(T-085) Modeling progression and treatment of mCRPC using the Thales QSP software platform
Tuesday, November 12, 2024
7:00 AM – 5:00 PM MST
Ashley Markazi, PhD – Scientist I, Simulations Plus; Ray Joe, PhD – Scientist II, Simulations Plus; Conner Sandefur, PhD – Senior Scientist, Simulations Plus; Matt McDaniel, PhD – Senior Scientist, Simulations Plus; Ryan Suderman, PhD – Associate Director / Senior Principal Scientist, Simulations Plus
Objectives: Metastatic, castration resistant prostate cancer (mCRPC) is an aggressive form of prostate cancer in which patients progress despite androgen deprivation therapy. Clinical need exists for therapies which are effective against these aggressive tumors. Here, a QSP platform model of mCRPC was developed, and a virtual population (vpop) of mCRPC patients was created by training and validating to clinically relevant measures from several clinical trials. This model and vpop can be used to evaluate new therapies targeting mCRPC patients.

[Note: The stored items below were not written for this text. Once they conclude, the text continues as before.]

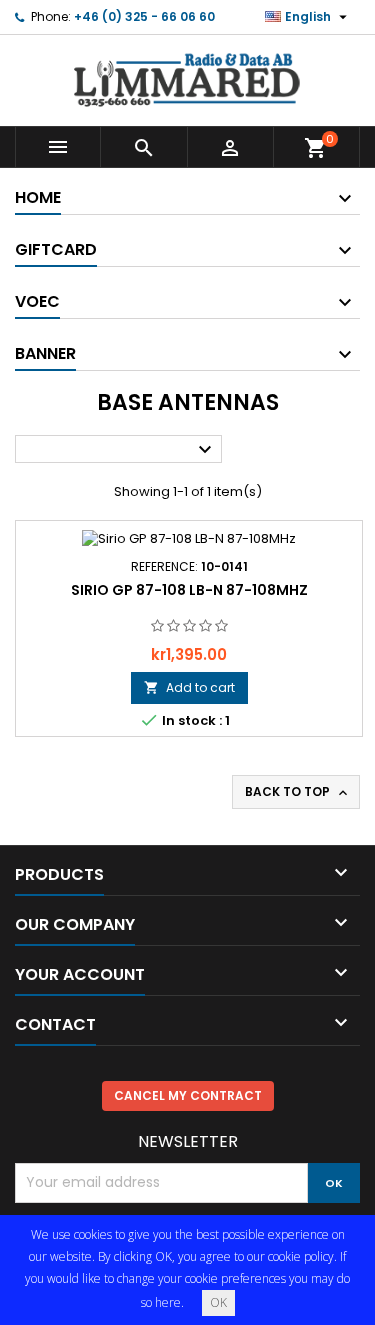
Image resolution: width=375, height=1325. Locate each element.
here (168, 1302)
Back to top (298, 792)
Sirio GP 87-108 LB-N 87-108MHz (189, 590)
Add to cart (189, 687)
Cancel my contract (188, 1095)
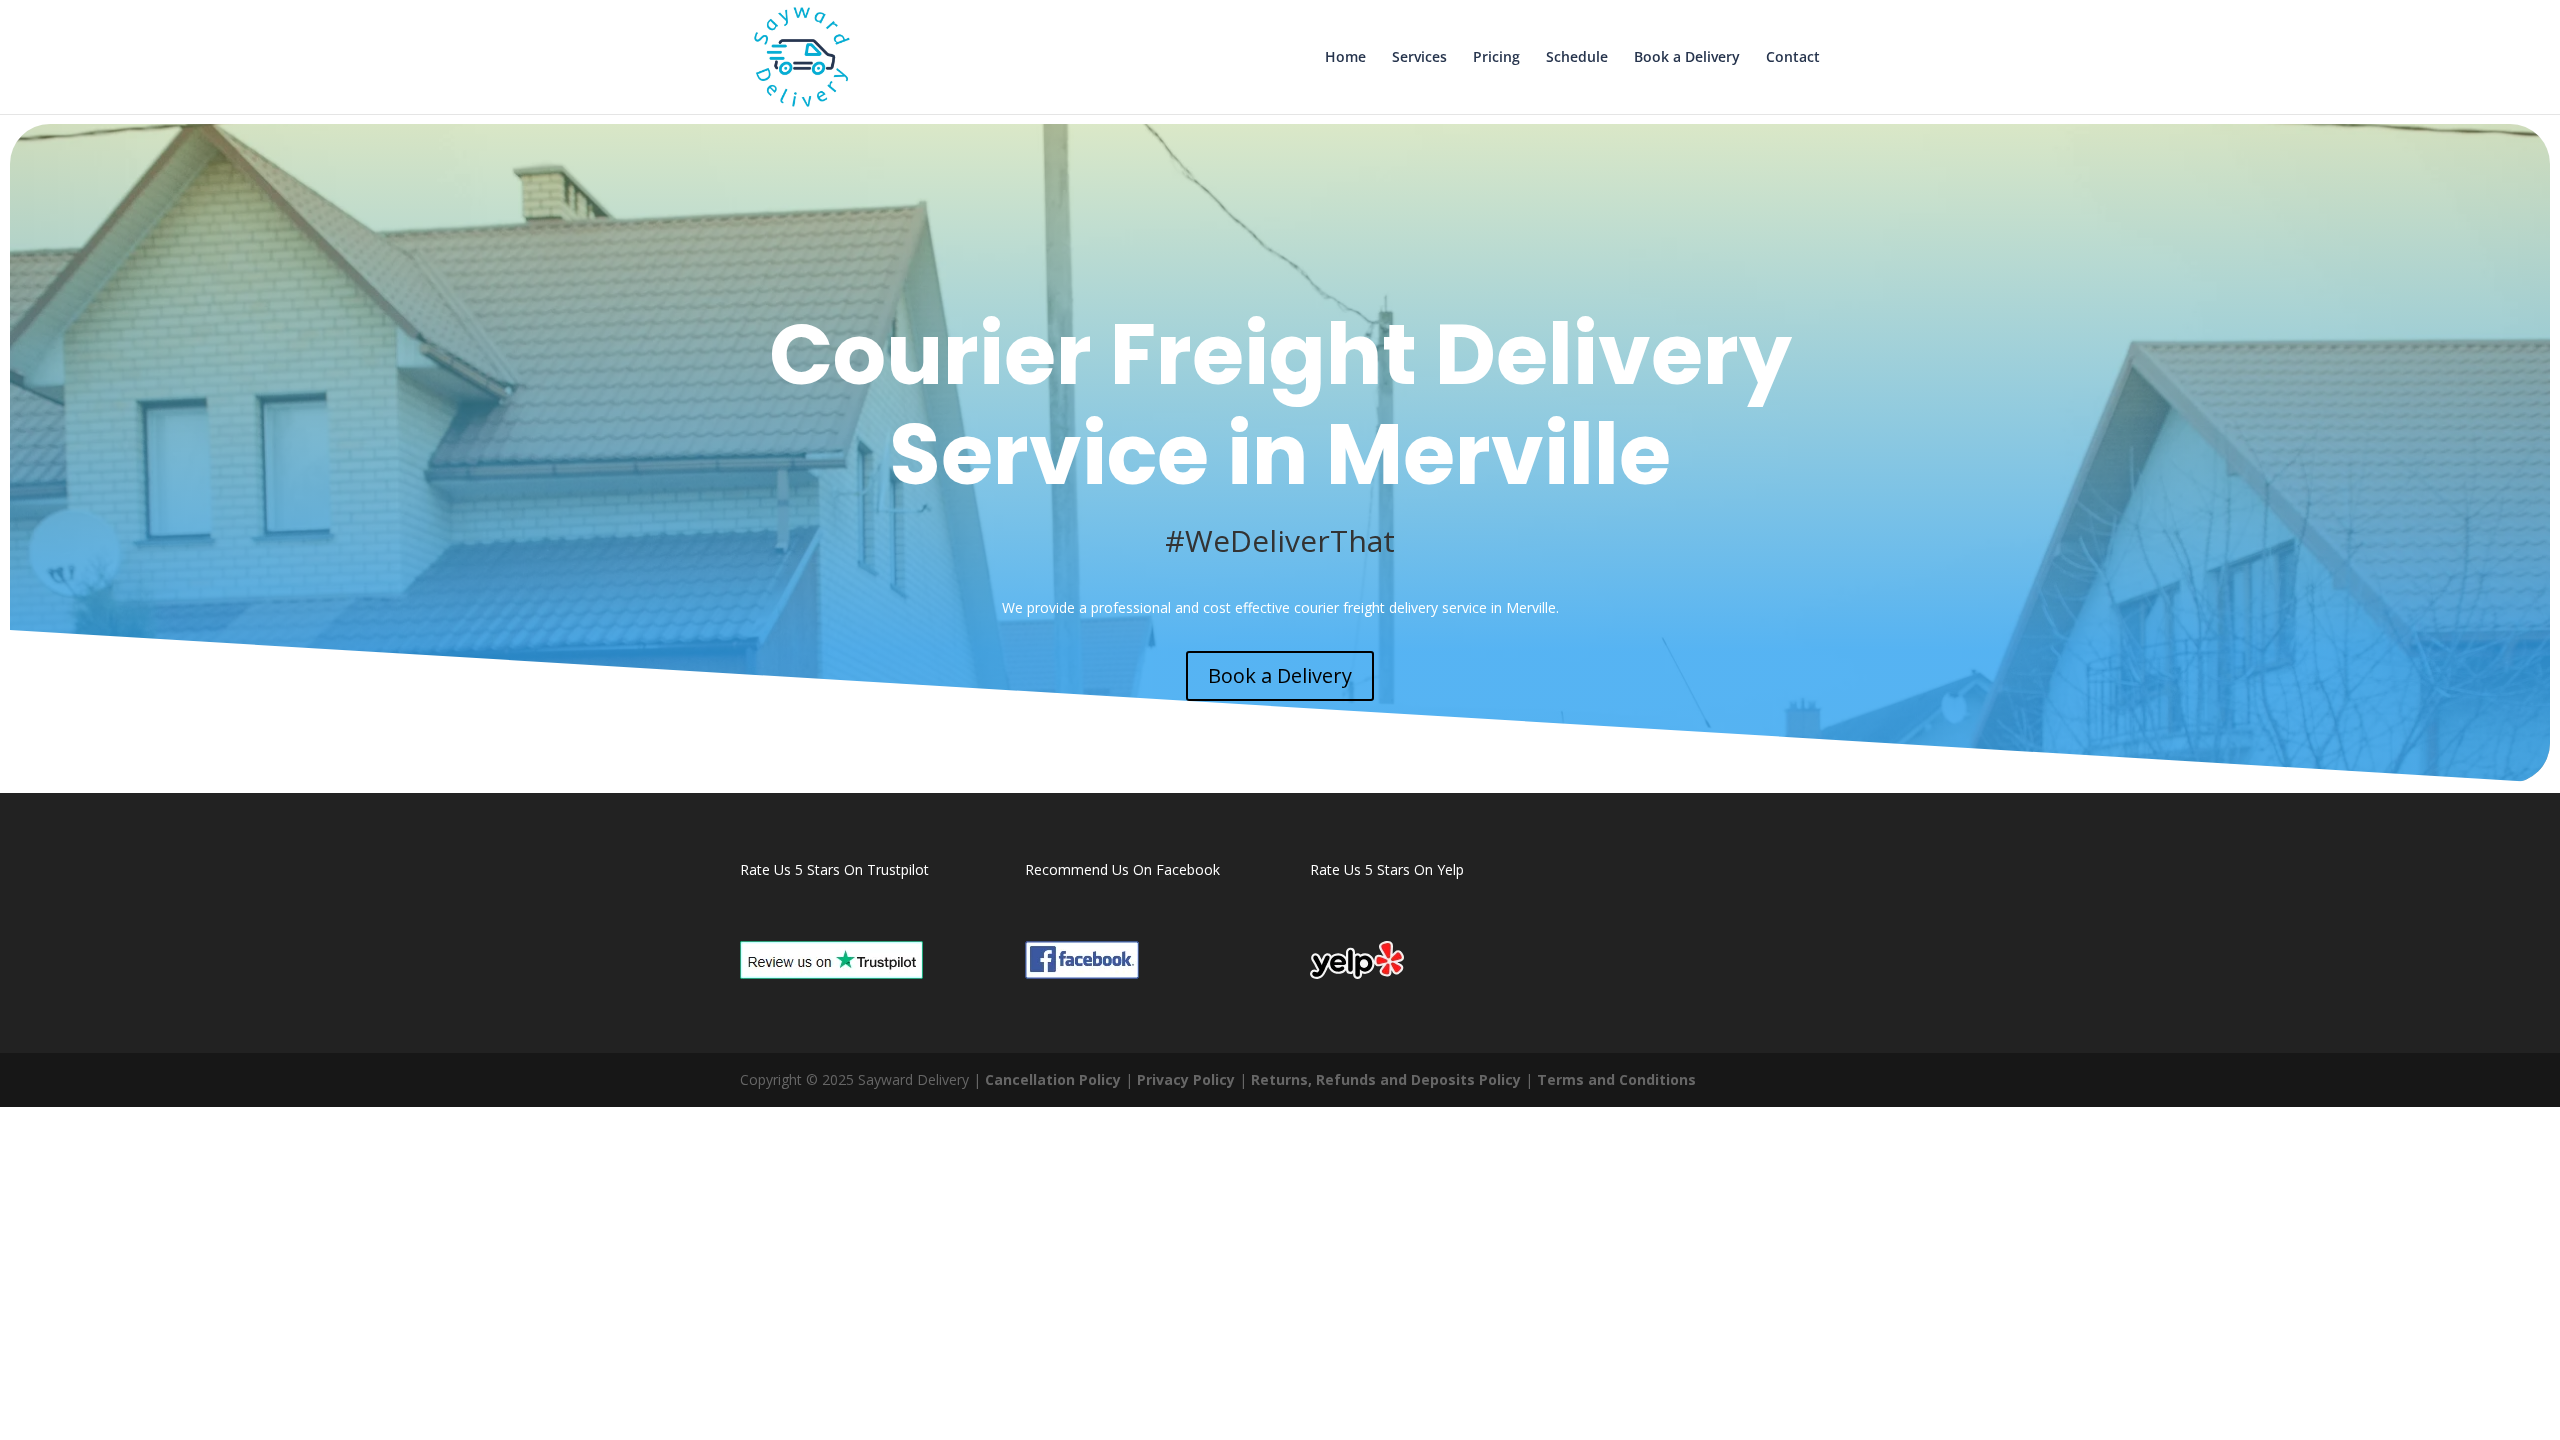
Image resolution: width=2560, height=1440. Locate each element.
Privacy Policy (1186, 1079)
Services (1419, 58)
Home (1345, 58)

Methods: A QSP model of mCRPC was created in Thales, a model building platform that automates, streamlines, and enhances the QSP modeling process. The model structure includes representations of immune cells, immune killing of cancer cells, cytokine effects, and prostate specific antigen (PSA) as a biomarker of disease state. Additionally, patients were modeled as having two lesions, where each contained 3 distinct tumor microenvironments which could vary in size, growth, immune penetration, and drug PK/PD. Parameter values were chosen to align with existing published mCRPC models or estimated from publicly available in vitro/vivo data. A vpop of 100 mCRPC patients was generated by fitting and validating to clinical trial data from eight clinical trials spanning ten therapeutic compounds, administered either as monotherapy or in combination. Key clinical measures were derived from model predictions such as tumor diameter and serum PSA and were used in training. These included: RECIST1.1 criteria, Overall Response Rate, Best Overall Response, 50% and 90% PSA decreases from baseline, Time to Response, Duration of Response, and patient survival (PFS, OS).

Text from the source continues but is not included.